YOUR OBJECTIVE |
The data is to be retyped in full, exactly.

[Stored data entries]
----

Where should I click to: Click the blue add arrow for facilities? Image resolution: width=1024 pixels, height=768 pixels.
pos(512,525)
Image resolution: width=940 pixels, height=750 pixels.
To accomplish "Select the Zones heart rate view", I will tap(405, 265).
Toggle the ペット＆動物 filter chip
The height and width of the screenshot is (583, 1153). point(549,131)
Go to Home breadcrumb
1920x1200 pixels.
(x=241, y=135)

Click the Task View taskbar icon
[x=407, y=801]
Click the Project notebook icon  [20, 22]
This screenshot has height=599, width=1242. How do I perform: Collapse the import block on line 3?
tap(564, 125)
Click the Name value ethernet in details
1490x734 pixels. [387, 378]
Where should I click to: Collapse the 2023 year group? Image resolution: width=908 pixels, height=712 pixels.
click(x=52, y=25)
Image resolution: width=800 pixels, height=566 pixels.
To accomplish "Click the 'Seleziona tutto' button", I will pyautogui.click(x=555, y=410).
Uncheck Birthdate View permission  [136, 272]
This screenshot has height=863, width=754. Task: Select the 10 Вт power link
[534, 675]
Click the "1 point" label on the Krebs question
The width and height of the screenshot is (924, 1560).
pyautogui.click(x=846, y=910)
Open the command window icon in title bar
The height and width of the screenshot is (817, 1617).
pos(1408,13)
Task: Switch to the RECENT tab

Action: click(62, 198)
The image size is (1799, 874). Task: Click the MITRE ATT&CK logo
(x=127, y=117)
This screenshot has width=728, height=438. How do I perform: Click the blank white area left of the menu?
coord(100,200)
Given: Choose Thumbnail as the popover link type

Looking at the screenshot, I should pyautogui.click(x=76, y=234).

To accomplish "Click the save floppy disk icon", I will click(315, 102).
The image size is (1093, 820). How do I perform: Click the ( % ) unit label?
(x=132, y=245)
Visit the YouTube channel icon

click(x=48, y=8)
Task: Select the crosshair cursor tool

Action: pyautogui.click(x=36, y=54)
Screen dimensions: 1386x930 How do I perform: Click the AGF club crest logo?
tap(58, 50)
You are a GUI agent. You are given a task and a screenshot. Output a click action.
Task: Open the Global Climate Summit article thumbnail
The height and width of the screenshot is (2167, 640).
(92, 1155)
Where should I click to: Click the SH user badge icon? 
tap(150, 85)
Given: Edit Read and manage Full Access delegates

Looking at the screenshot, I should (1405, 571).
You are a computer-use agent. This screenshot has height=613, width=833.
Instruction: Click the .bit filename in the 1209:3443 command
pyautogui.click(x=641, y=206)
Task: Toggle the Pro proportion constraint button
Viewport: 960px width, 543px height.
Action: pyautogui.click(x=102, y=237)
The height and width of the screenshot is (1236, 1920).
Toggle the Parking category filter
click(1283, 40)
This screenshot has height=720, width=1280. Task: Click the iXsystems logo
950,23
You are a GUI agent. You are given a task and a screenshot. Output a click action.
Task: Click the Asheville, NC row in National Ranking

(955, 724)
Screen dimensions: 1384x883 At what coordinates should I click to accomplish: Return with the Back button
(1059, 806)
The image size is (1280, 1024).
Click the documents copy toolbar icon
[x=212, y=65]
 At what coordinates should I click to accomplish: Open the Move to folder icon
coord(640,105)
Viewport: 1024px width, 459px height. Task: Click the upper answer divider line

----

RESULT FOR THIS TASK |
Where should I click to: Click the blue add arrow for facilities? Image resolution: width=1024 pixels, height=768 pixels.
pos(512,525)
Image resolution: width=940 pixels, height=750 pixels.
To accomplish "Select the Zones heart rate view", I will tap(405, 265).
Toggle the ペット＆動物 filter chip
The height and width of the screenshot is (583, 1153). point(549,131)
Go to Home breadcrumb
1920x1200 pixels.
(x=241, y=135)

Click the Task View taskbar icon
[x=407, y=801]
Click the Project notebook icon  [20, 22]
This screenshot has height=599, width=1242. How do I perform: Collapse the import block on line 3?
tap(564, 125)
Click the Name value ethernet in details
1490x734 pixels. [387, 378]
Where should I click to: Collapse the 2023 year group? Image resolution: width=908 pixels, height=712 pixels.
click(x=52, y=25)
Image resolution: width=800 pixels, height=566 pixels.
To accomplish "Click the 'Seleziona tutto' button", I will pyautogui.click(x=555, y=410).
Uncheck Birthdate View permission  [136, 272]
This screenshot has height=863, width=754. Task: Select the 10 Вт power link
[534, 675]
Click the "1 point" label on the Krebs question
The width and height of the screenshot is (924, 1560).
pyautogui.click(x=846, y=910)
Open the command window icon in title bar
The height and width of the screenshot is (817, 1617).
pos(1408,13)
Task: Switch to the RECENT tab

Action: click(62, 198)
The image size is (1799, 874). Task: Click the MITRE ATT&CK logo
(x=127, y=117)
This screenshot has width=728, height=438. How do I perform: Click the blank white area left of the menu?
coord(100,200)
Given: Choose Thumbnail as the popover link type

Looking at the screenshot, I should pyautogui.click(x=76, y=234).

To accomplish "Click the save floppy disk icon", I will click(315, 102).
The image size is (1093, 820). How do I perform: Click the ( % ) unit label?
(x=132, y=245)
Visit the YouTube channel icon

click(x=48, y=8)
Task: Select the crosshair cursor tool

Action: pyautogui.click(x=36, y=54)
Screen dimensions: 1386x930 How do I perform: Click the AGF club crest logo?
tap(58, 50)
You are a GUI agent. You are given a task and a screenshot. Output a click action.
Task: Open the Global Climate Summit article thumbnail
The height and width of the screenshot is (2167, 640).
(92, 1155)
Where should I click to: Click the SH user badge icon? 
tap(150, 85)
Given: Edit Read and manage Full Access delegates

Looking at the screenshot, I should (1405, 571).
You are a computer-use agent. This screenshot has height=613, width=833.
Instruction: Click the .bit filename in the 1209:3443 command
pyautogui.click(x=641, y=206)
Task: Toggle the Pro proportion constraint button
Viewport: 960px width, 543px height.
Action: pyautogui.click(x=102, y=237)
The height and width of the screenshot is (1236, 1920).
Toggle the Parking category filter
click(1283, 40)
This screenshot has height=720, width=1280. Task: Click the iXsystems logo
950,23
You are a GUI agent. You are given a task and a screenshot. Output a click action.
Task: Click the Asheville, NC row in National Ranking

(955, 724)
Screen dimensions: 1384x883 At what coordinates should I click to accomplish: Return with the Back button
(1059, 806)
The image size is (1280, 1024).
Click the documents copy toolbar icon
[x=212, y=65]
 At what coordinates should I click to accomplish: Open the Move to folder icon
coord(640,105)
Viewport: 1024px width, 459px height. Task: Click the upper answer divider line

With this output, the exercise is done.